# ASSIGNMENT
Without any pictures, retype exactly the lines that begin at the one holding "Where should I click to: Open" and end at the last line of the data below.

-=-=-=-=-

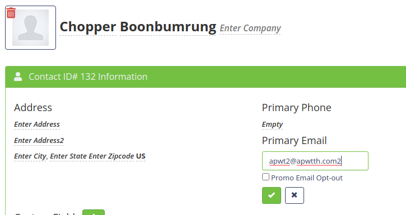406x215 pixels.
Task: Click the Enter Address field
Action: click(37, 125)
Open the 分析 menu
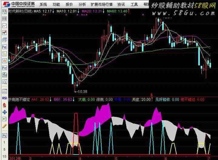218x160 pixels. click(82, 4)
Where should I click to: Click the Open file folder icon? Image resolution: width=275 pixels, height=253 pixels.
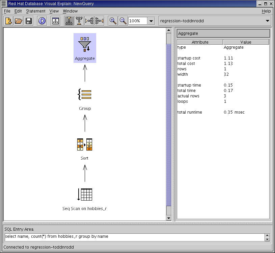coord(19,21)
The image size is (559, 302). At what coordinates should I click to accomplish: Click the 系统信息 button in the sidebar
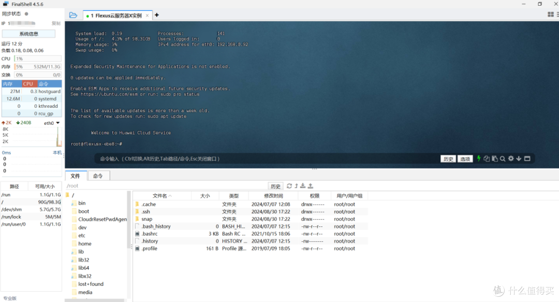click(29, 33)
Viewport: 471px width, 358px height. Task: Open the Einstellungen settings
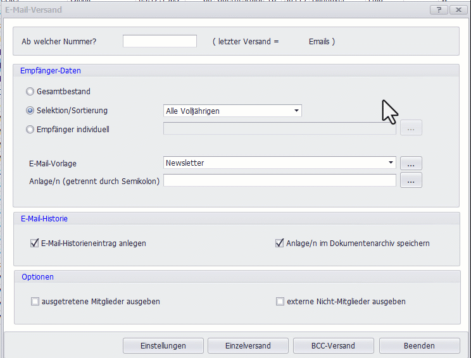click(x=163, y=346)
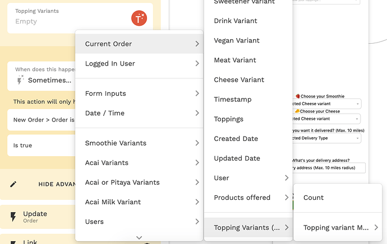Click the Hide Advanced button
The width and height of the screenshot is (387, 244).
point(55,184)
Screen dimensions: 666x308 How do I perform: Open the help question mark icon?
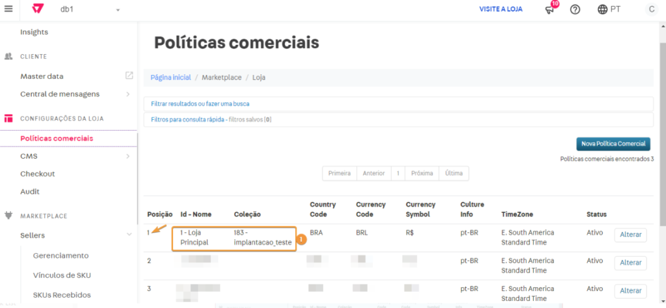pos(575,10)
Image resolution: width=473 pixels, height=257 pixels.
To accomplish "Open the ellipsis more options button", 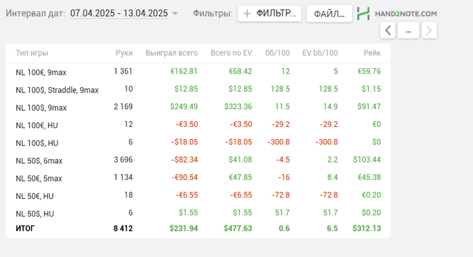I will coord(408,30).
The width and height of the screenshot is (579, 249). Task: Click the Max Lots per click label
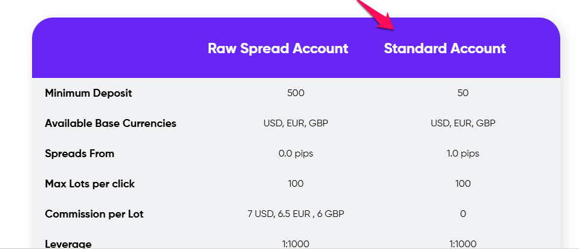point(89,184)
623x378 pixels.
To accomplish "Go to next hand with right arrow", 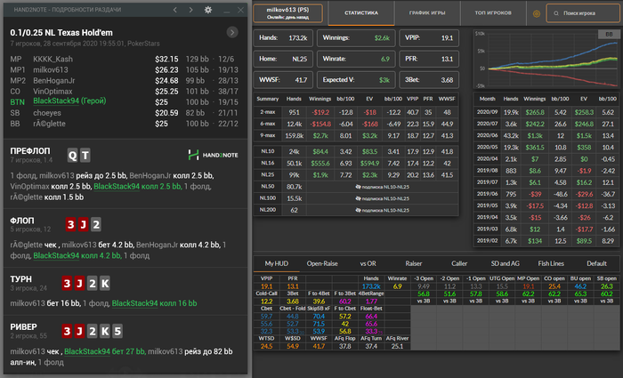I will click(190, 9).
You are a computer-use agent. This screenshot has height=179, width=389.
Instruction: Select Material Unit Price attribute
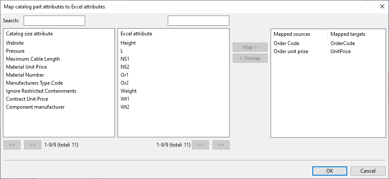(x=26, y=67)
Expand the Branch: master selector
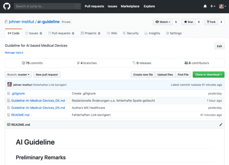Image resolution: width=229 pixels, height=165 pixels. 18,74
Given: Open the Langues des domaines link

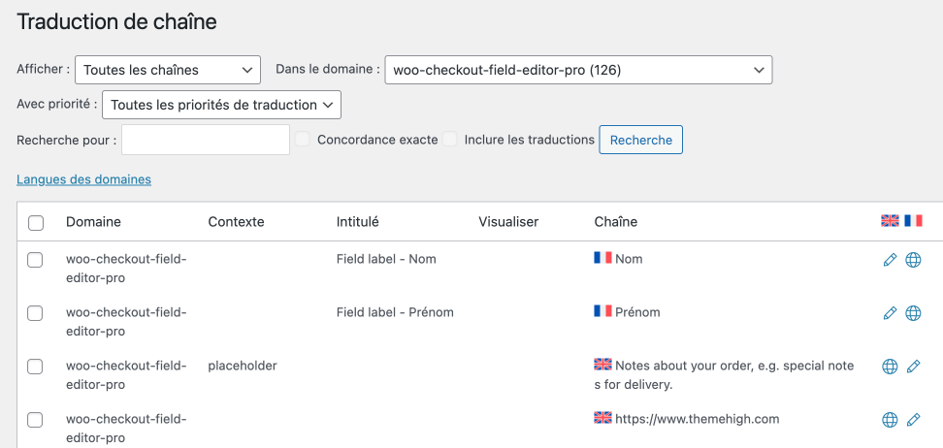Looking at the screenshot, I should pyautogui.click(x=84, y=179).
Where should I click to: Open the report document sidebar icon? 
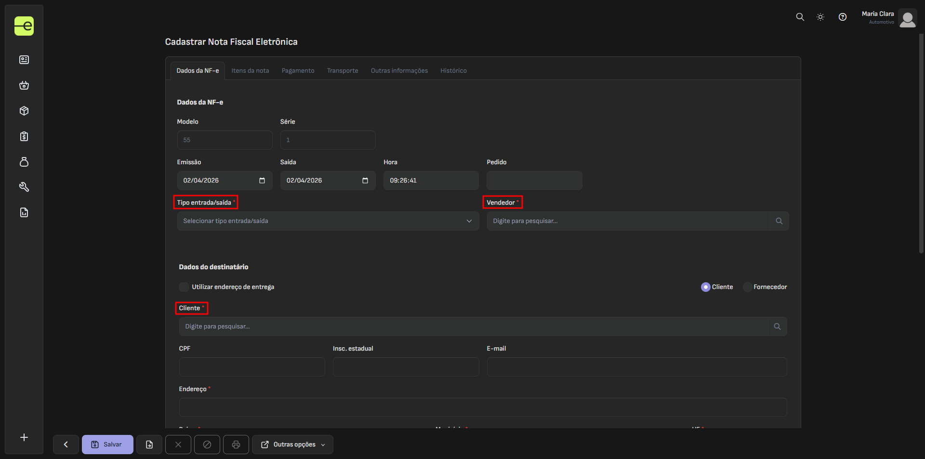(24, 212)
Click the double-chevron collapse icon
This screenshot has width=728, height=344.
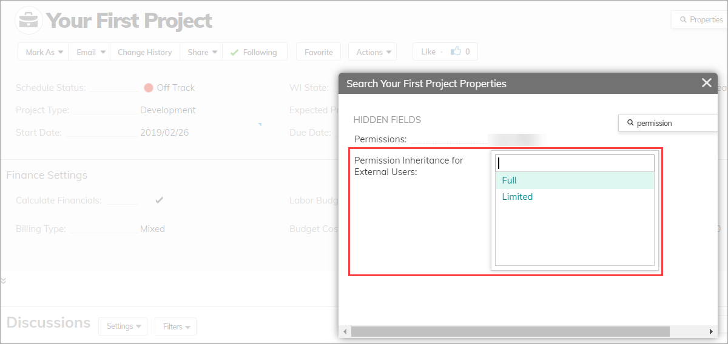tap(3, 280)
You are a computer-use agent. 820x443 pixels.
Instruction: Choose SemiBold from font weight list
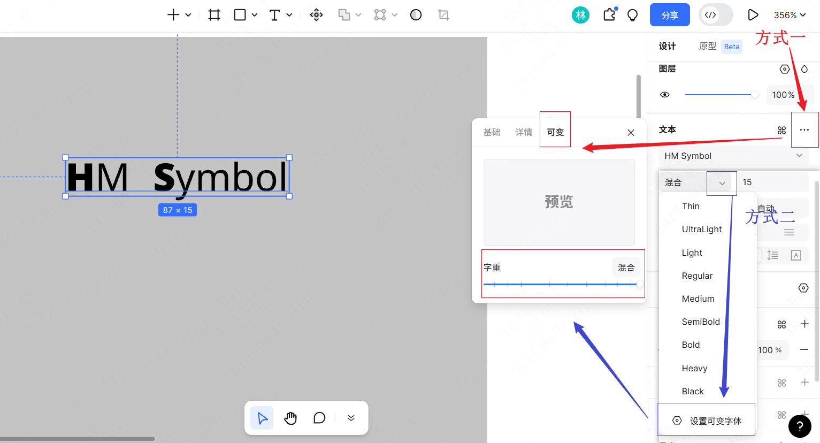(x=701, y=322)
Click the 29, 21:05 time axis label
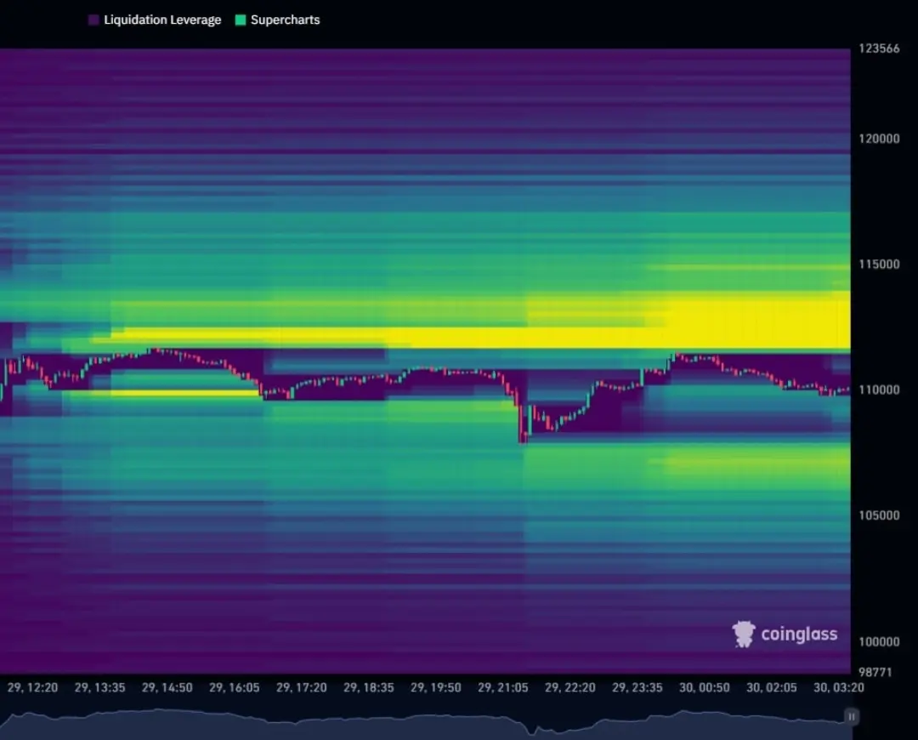918x740 pixels. point(502,687)
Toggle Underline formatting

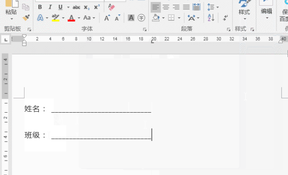click(x=60, y=7)
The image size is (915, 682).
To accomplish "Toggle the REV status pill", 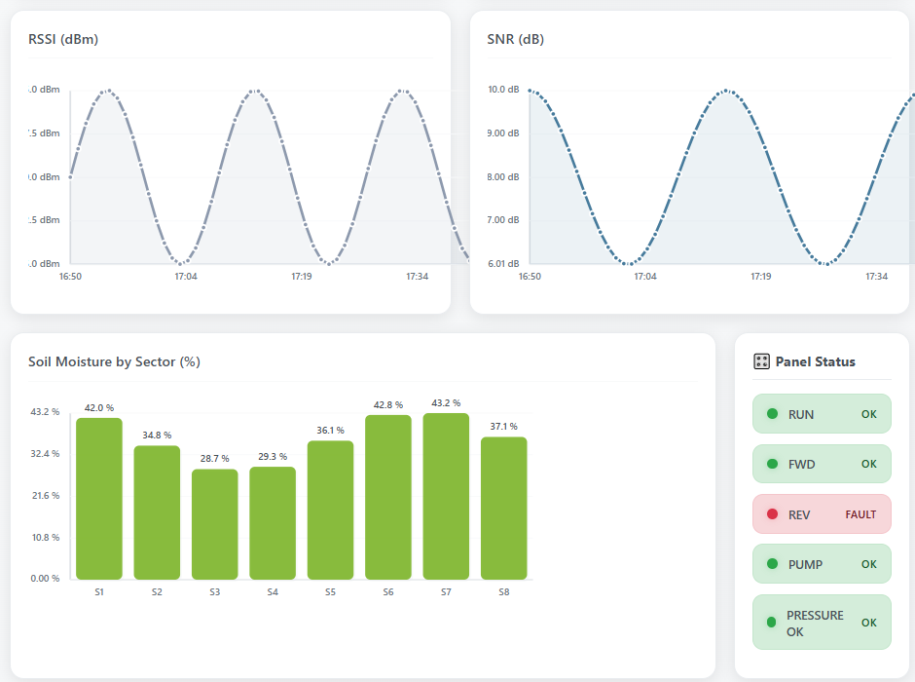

-=-=-=-=-

# EXPECTED ANSWER
Where should I click to: Open the report document sidebar icon? 
(24, 212)
Click the double-chevron collapse icon
This screenshot has width=728, height=344.
tap(3, 280)
You are a computer-use agent. 820x443 pixels.
Instruction: Choose SemiBold from font weight list
(x=701, y=322)
Click the 29, 21:05 time axis label
918x740 pixels. point(502,687)
Toggle Underline formatting

click(x=60, y=7)
The image size is (915, 682).
To accomplish "Toggle the REV status pill", 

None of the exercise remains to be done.